#### Saved entries
******
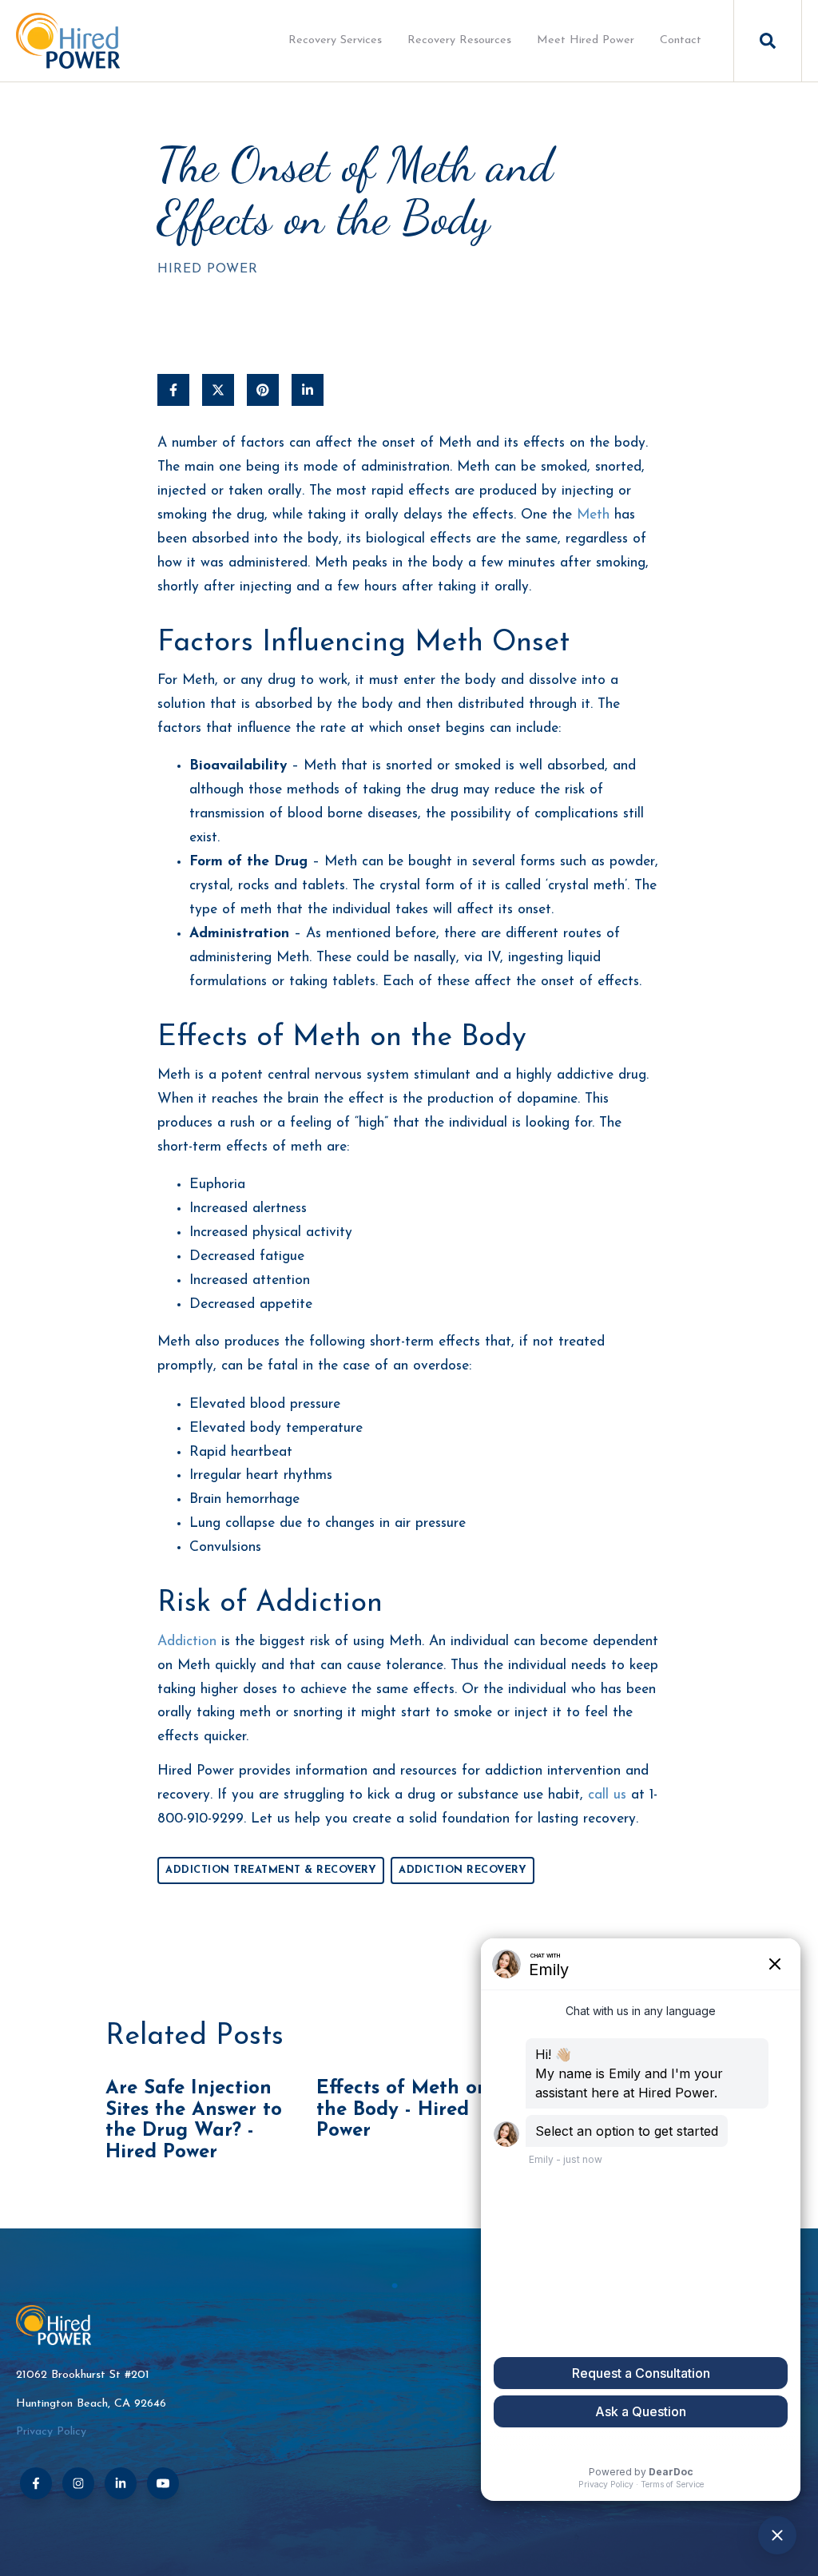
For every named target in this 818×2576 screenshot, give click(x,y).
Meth (593, 515)
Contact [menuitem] (680, 40)
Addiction (186, 1641)
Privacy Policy (51, 2432)
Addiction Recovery (462, 1870)
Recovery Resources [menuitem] (459, 40)
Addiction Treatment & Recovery (270, 1870)
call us (607, 1795)
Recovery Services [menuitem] (335, 40)
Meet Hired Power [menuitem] (585, 40)
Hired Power (207, 269)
******
#### About this task
Please reproduce the records above exactly, leaving out every picture.

#### Answer to the exercise
For every named target in this 818×2576 screenshot, give click(x,y).
Meth (593, 515)
Contact [menuitem] (680, 40)
Addiction (186, 1641)
Privacy Policy (51, 2432)
Addiction Recovery (462, 1870)
Recovery Resources [menuitem] (459, 40)
Addiction Treatment & Recovery (270, 1870)
call us (607, 1795)
Recovery Services [menuitem] (335, 40)
Meet Hired Power [menuitem] (585, 40)
Hired Power (207, 269)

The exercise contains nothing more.